Rows from a dataset
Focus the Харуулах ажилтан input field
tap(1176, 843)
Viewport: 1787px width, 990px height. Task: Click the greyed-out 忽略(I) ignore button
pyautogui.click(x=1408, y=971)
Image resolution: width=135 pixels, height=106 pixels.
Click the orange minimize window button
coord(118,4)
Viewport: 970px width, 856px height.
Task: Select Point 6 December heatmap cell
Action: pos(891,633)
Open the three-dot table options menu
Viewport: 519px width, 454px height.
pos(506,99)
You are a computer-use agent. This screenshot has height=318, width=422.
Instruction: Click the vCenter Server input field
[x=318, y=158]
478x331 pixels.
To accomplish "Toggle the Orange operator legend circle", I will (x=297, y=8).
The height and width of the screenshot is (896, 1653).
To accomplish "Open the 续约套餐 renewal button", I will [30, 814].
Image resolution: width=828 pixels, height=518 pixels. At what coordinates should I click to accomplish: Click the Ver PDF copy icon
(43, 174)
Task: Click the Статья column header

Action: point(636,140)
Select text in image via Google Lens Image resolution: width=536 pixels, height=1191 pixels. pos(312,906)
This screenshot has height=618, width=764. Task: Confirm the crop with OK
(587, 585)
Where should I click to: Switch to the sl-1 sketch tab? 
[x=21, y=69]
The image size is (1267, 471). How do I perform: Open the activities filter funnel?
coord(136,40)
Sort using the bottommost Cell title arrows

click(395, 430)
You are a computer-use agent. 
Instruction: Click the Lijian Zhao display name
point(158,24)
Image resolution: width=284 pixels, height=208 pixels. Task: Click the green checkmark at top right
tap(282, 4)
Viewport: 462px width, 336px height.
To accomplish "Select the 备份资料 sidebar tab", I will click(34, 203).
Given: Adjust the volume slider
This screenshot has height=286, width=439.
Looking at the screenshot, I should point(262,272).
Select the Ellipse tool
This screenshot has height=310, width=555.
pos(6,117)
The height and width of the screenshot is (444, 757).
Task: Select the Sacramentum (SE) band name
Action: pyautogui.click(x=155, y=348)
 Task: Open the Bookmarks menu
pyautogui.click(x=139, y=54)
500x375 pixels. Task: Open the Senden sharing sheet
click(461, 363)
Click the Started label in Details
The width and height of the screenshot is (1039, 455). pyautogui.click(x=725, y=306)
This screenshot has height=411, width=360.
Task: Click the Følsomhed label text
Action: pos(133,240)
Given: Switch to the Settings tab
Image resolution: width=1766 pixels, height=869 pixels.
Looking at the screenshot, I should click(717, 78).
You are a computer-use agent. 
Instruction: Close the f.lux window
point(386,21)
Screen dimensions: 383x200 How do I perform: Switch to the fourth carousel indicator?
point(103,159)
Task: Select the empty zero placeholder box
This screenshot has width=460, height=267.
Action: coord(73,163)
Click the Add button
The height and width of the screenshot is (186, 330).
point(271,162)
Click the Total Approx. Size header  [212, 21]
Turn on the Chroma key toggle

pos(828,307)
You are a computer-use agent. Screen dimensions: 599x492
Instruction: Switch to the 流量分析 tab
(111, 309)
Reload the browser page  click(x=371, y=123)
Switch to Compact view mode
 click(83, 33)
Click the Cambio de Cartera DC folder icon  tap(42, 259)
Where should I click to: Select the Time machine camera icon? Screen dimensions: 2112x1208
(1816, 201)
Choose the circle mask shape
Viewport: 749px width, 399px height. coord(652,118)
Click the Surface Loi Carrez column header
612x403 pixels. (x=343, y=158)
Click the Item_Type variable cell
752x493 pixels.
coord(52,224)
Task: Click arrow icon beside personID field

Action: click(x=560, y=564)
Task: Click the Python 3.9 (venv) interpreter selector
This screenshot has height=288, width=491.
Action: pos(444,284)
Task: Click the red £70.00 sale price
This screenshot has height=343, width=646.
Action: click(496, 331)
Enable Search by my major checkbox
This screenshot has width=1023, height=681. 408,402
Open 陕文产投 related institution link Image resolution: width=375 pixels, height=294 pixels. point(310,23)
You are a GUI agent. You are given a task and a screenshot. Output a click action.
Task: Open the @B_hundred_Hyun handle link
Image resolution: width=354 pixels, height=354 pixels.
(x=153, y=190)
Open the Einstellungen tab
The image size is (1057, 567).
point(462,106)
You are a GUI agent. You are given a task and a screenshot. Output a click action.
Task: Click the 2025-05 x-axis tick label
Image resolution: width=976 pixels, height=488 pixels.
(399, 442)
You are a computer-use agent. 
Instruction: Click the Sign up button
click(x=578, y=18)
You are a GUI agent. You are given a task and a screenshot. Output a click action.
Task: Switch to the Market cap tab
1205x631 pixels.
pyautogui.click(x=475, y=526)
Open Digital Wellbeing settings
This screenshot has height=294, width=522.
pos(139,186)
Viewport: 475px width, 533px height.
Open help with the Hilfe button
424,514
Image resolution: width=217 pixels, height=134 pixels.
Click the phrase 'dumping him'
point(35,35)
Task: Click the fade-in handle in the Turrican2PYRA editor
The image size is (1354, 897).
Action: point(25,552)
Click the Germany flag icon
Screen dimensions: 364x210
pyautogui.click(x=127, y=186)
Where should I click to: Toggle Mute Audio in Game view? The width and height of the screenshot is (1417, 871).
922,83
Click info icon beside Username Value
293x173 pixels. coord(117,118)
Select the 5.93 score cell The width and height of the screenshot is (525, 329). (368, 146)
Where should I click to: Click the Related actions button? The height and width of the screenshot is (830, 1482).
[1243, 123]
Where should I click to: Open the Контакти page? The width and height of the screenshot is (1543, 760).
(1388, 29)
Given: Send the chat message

WHAT YOU HAVE TO DO:
Swap each "Where should I click to" in the rows above for "Where do I click to" and reproduce the rows with no other change.

SOLUTION TO THIS PROBLEM:
Focus the Харуулах ажилтан input field
tap(1176, 843)
Viewport: 1787px width, 990px height. Task: Click the greyed-out 忽略(I) ignore button
pyautogui.click(x=1408, y=971)
Image resolution: width=135 pixels, height=106 pixels.
Click the orange minimize window button
coord(118,4)
Viewport: 970px width, 856px height.
Task: Select Point 6 December heatmap cell
Action: pos(891,633)
Open the three-dot table options menu
Viewport: 519px width, 454px height.
pos(506,99)
You are a computer-use agent. This screenshot has height=318, width=422.
Instruction: Click the vCenter Server input field
[x=318, y=158]
478x331 pixels.
To accomplish "Toggle the Orange operator legend circle", I will (x=297, y=8).
The height and width of the screenshot is (896, 1653).
To accomplish "Open the 续约套餐 renewal button", I will [30, 814].
Image resolution: width=828 pixels, height=518 pixels. At what coordinates should I click to accomplish: Click the Ver PDF copy icon
(43, 174)
Task: Click the Статья column header

Action: point(636,140)
Select text in image via Google Lens Image resolution: width=536 pixels, height=1191 pixels. pos(312,906)
This screenshot has height=618, width=764. Task: Confirm the crop with OK
(587, 585)
Where do I click to: Switch to the sl-1 sketch tab? 
[x=21, y=69]
The image size is (1267, 471). How do I perform: Open the activities filter funnel?
coord(136,40)
Sort using the bottommost Cell title arrows

click(395, 430)
You are a computer-use agent. 
Instruction: Click the Lijian Zhao display name
point(158,24)
Image resolution: width=284 pixels, height=208 pixels. Task: Click the green checkmark at top right
tap(282, 4)
Viewport: 462px width, 336px height.
To accomplish "Select the 备份资料 sidebar tab", I will click(34, 203).
Given: Adjust the volume slider
This screenshot has height=286, width=439.
Looking at the screenshot, I should point(262,272).
Select the Ellipse tool
This screenshot has height=310, width=555.
pos(6,117)
The height and width of the screenshot is (444, 757).
Task: Select the Sacramentum (SE) band name
Action: pyautogui.click(x=155, y=348)
 Task: Open the Bookmarks menu
pyautogui.click(x=139, y=54)
500x375 pixels. Task: Open the Senden sharing sheet
click(461, 363)
Click the Started label in Details
The width and height of the screenshot is (1039, 455). pyautogui.click(x=725, y=306)
This screenshot has height=411, width=360.
Task: Click the Følsomhed label text
Action: pos(133,240)
Given: Switch to the Settings tab
Image resolution: width=1766 pixels, height=869 pixels.
Looking at the screenshot, I should click(717, 78).
You are a computer-use agent. 
Instruction: Close the f.lux window
point(386,21)
Screen dimensions: 383x200 How do I perform: Switch to the fourth carousel indicator?
point(103,159)
Task: Select the empty zero placeholder box
This screenshot has width=460, height=267.
Action: coord(73,163)
Click the Add button
The height and width of the screenshot is (186, 330).
point(271,162)
Click the Total Approx. Size header  [212, 21]
Turn on the Chroma key toggle

pos(828,307)
You are a computer-use agent. Screen dimensions: 599x492
Instruction: Switch to the 流量分析 tab
(111, 309)
Reload the browser page  click(x=371, y=123)
Switch to Compact view mode
 click(83, 33)
Click the Cambio de Cartera DC folder icon  tap(42, 259)
Where do I click to: Select the Time machine camera icon? Screen dimensions: 2112x1208
(1816, 201)
Choose the circle mask shape
Viewport: 749px width, 399px height. coord(652,118)
Click the Surface Loi Carrez column header
612x403 pixels. (x=343, y=158)
Click the Item_Type variable cell
752x493 pixels.
coord(52,224)
Task: Click arrow icon beside personID field

Action: click(x=560, y=564)
Task: Click the Python 3.9 (venv) interpreter selector
This screenshot has height=288, width=491.
Action: pos(444,284)
Task: Click the red £70.00 sale price
This screenshot has height=343, width=646.
Action: click(496, 331)
Enable Search by my major checkbox
This screenshot has width=1023, height=681. 408,402
Open 陕文产投 related institution link Image resolution: width=375 pixels, height=294 pixels. point(310,23)
You are a GUI agent. You are given a task and a screenshot. Output a click action.
Task: Open the @B_hundred_Hyun handle link
Image resolution: width=354 pixels, height=354 pixels.
(x=153, y=190)
Open the Einstellungen tab
The image size is (1057, 567).
point(462,106)
You are a GUI agent. You are given a task and a screenshot. Output a click action.
Task: Click the 2025-05 x-axis tick label
Image resolution: width=976 pixels, height=488 pixels.
(399, 442)
You are a computer-use agent. 
Instruction: Click the Sign up button
click(x=578, y=18)
You are a GUI agent. You are given a task and a screenshot. Output a click action.
Task: Switch to the Market cap tab
1205x631 pixels.
pyautogui.click(x=475, y=526)
Open Digital Wellbeing settings
This screenshot has height=294, width=522.
pos(139,186)
Viewport: 475px width, 533px height.
Open help with the Hilfe button
424,514
Image resolution: width=217 pixels, height=134 pixels.
Click the phrase 'dumping him'
point(35,35)
Task: Click the fade-in handle in the Turrican2PYRA editor
The image size is (1354, 897).
Action: point(25,552)
Click the Germany flag icon
Screen dimensions: 364x210
pyautogui.click(x=127, y=186)
Where do I click to: Toggle Mute Audio in Game view? The width and height of the screenshot is (1417, 871).
922,83
Click info icon beside Username Value
293x173 pixels. coord(117,118)
Select the 5.93 score cell The width and height of the screenshot is (525, 329). (368, 146)
Where do I click to: Click the Related actions button? The height and width of the screenshot is (830, 1482).
[1243, 123]
Where do I click to: Open the Контакти page? The width and height of the screenshot is (1543, 760).
(1388, 29)
Given: Send the chat message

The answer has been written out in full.